Cylindrical Camera Geometry
Apple's QuickTime
Virtual Reality (QTVR) software allows users to pan and
zoom around a panoramic image in real time.
It requires as input an image with a 360° horizontal field of view
and with cylindrical distortion.
Since rayshade normally models only a planar camera lens
I needed to extend the package to add a cylindrical camera geometry.
I've packaged my extensions into a small
patch
file which can be applied to rayshade 4.0 patchlevel 6.
The documentation is as follows.
By uncommenting one of the first three lines in the following Rayshade
source three different sample images can be generated.
Of course planar is the default.
/* planar */
/* cylindrical */
/* spherical */
fov 100
screen 128 128
light 2 point 4 2 5
eyep 1.5 1.1 1.1
lookp 0 0 0
box -1 -1 -1 1 1 1
 |
 |
 |
| Planar Geometry |
Cylindrical Geometry |
Spherical Geometry |
Combining my house design work with the QTVR extensions to rayshade
allowed me to create this
Virtual Reality House.
LaTeX indxcite package
I've been heavily involved in the typesetting of textbooks.

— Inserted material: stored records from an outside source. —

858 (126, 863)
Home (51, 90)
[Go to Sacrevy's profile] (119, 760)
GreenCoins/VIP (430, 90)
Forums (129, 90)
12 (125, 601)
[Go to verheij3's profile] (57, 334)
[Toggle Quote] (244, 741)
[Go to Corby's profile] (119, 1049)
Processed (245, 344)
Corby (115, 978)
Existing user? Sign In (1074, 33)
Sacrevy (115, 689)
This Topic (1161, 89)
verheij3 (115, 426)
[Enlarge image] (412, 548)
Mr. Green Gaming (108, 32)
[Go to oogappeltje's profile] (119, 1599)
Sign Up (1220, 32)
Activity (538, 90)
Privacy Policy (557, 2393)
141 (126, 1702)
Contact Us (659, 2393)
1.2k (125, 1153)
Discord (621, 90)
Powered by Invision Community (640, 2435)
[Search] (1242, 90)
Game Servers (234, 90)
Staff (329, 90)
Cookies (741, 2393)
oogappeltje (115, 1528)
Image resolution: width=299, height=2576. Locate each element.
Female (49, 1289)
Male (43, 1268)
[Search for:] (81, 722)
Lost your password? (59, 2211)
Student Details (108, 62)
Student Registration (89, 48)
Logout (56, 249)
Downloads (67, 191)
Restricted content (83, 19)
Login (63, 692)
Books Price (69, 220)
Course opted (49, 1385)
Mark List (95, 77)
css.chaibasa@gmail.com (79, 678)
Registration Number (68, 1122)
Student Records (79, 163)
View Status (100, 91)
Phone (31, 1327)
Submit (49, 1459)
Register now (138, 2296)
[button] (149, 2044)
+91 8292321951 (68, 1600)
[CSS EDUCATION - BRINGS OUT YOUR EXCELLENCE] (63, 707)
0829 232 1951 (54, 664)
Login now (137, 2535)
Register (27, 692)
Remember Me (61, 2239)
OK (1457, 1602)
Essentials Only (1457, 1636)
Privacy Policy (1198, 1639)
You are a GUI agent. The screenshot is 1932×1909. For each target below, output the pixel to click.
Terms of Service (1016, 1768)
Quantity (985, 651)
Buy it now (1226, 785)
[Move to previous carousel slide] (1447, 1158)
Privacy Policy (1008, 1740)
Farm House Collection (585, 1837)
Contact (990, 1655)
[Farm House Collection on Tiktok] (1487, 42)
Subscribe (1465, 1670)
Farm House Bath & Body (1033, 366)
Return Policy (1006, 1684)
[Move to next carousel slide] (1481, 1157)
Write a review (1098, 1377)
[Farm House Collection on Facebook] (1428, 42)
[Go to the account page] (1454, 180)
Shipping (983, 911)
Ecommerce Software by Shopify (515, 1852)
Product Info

The books all include a separate author index.
I needed a way to ensure that when a citation was
made using BibTeX that index entries for the cited paper's authors
would be generated automatically.
I've devised the indxcite package to perform this task.
It builds on the harvard and index
packages for LaTeX 2e.
The package can be obtained from my
local ftp site
or from CTAN.
Netrek
If you've played Netrek
you may have seen me playing as Slartibartfast, usually bombing in
my trusty scout
.
I don't play Paradise but I find Hockey fun occasionally.
The link between Australia and the rest of the world, although fibre,
is still nearly 300ms long and together with congestion this makes play
painful at times.
One day, hopefully, the Australian Netrek community will reach critical
mass and regular local games will be possible.